А потом на него падает озарение. Это был последний урок.

По средам — химия последний.

Перед глазами стоит взгляд сверзу вниз и жесткая улыбка.

— Заберёшь телефон после уроков, — сказал ему Хань, даже не догадываясь на какие душевные муки он обрёк собственного ученика.

Мин сгрёб вещи в портфель и понуро опустил голову. Что ему сейчас делать он не знал. В голове теснилась тысяча и одна мысль. Одной из них по-прежнему была: сесть перед ним на стол и расставить ноги, посмотреть на реакцию и сбежать.

Мин был уверен, что Хань его выгонит.

Вторая часть сомнений царапала горло от того, как же было страшно. Страх грыз маленькими зубками.

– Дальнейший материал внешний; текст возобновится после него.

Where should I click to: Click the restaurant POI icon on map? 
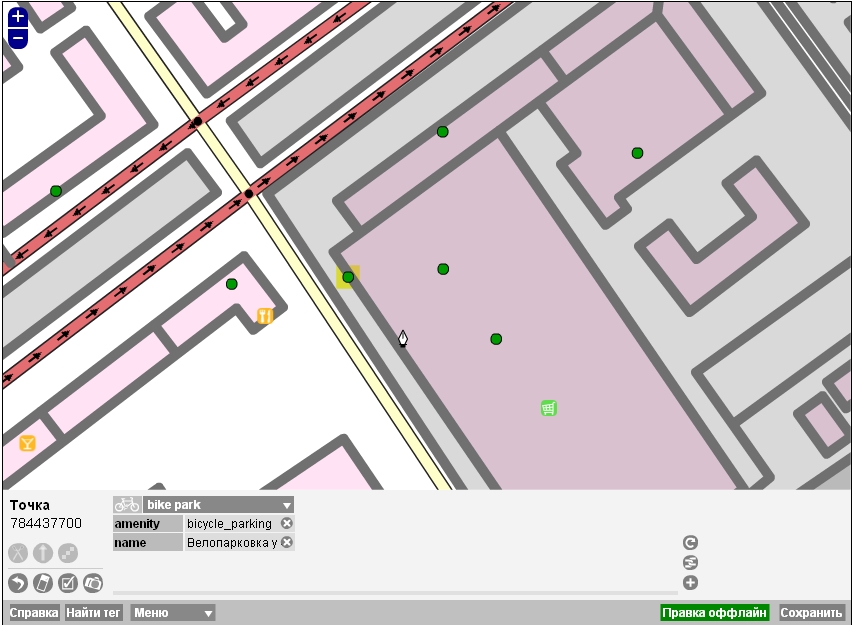point(265,316)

Планомерно и чётко.

Но он собрал всю свою умирающую, хиленькую волю в кулак и, чеканя шаг, отправился в кабинет математики. По ходу приближения к цели его плечи расслаблялись, а дыхание наоборот — становилось тяжелым, как кирпич, который засунули в лёгкие. Раскаленный до бела кусок красной глины.

Мин провёл ладонями по всё ещё уложенным назад волосам и приблизил руки к носу, вдыхая лак для волос. Это немного отрезвило от овса, плавающего в расплавленном теле.

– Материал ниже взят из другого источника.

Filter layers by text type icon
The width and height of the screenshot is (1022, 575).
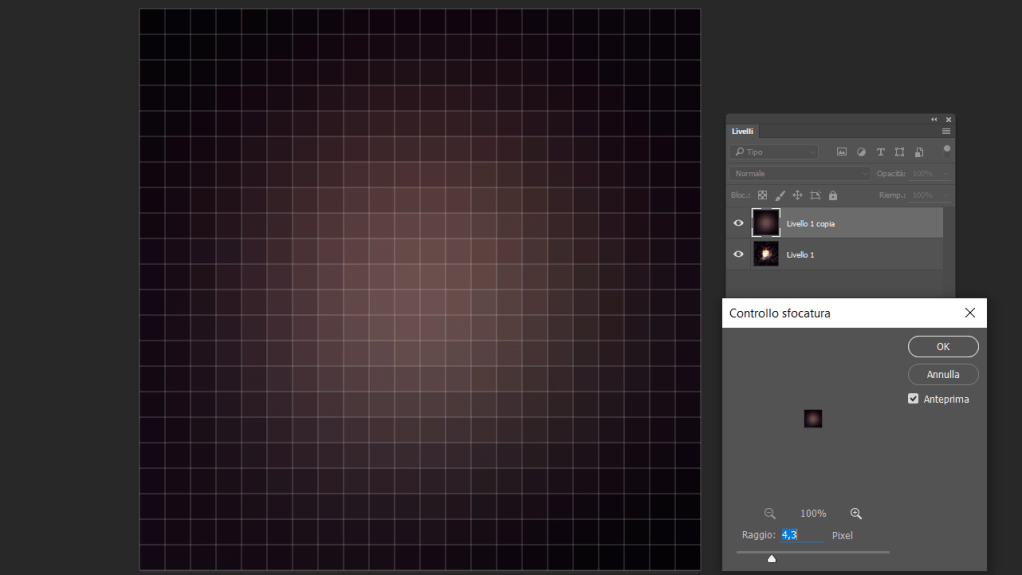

Жвачка зашуршала обёрткой в руке, а потом отправилась прямиком под язык. Мята отрезвляла немного. Но, конечно же, он просто так решил зажевать резинку.

Он ещё пару раз перекатился с пятки на носок, неприятно ощущая, как колени подгинаются, а потом толкнул светлую дверь вперёд.

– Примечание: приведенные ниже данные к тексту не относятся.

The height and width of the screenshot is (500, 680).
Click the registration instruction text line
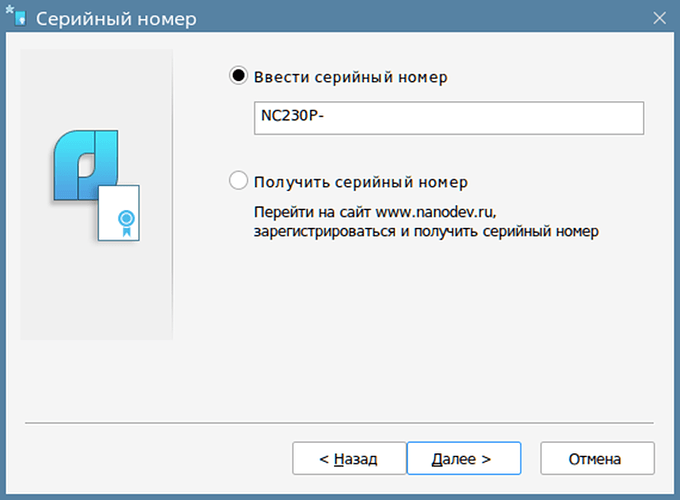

Хань, как всегда восседал на своём стуле с чашкой в руке и планшетом на столе. Он что-то увлечённо смотрел и даже облокотился локтями на столешницу. Из-под рукавов виднелись массивные часы и округлость кости на ребре запястья. Мин сглотнул.

По классу гулял октябрьский воздух, шум машин из-за окна, смешивающийся со стуком дождя, и аромат кофейных зёрен.

Хань пил кофе.

Пил кофе и водил указательным пальцем по экрану айпада.

Мин тихо кашлянул, привлекая внимание учителя. Тот удивлённо вскинул голову, отбрасывая волосы со светлых бровей, взметнувшихся в вопросе. Но потом он просто растянул уголки губ в стороны.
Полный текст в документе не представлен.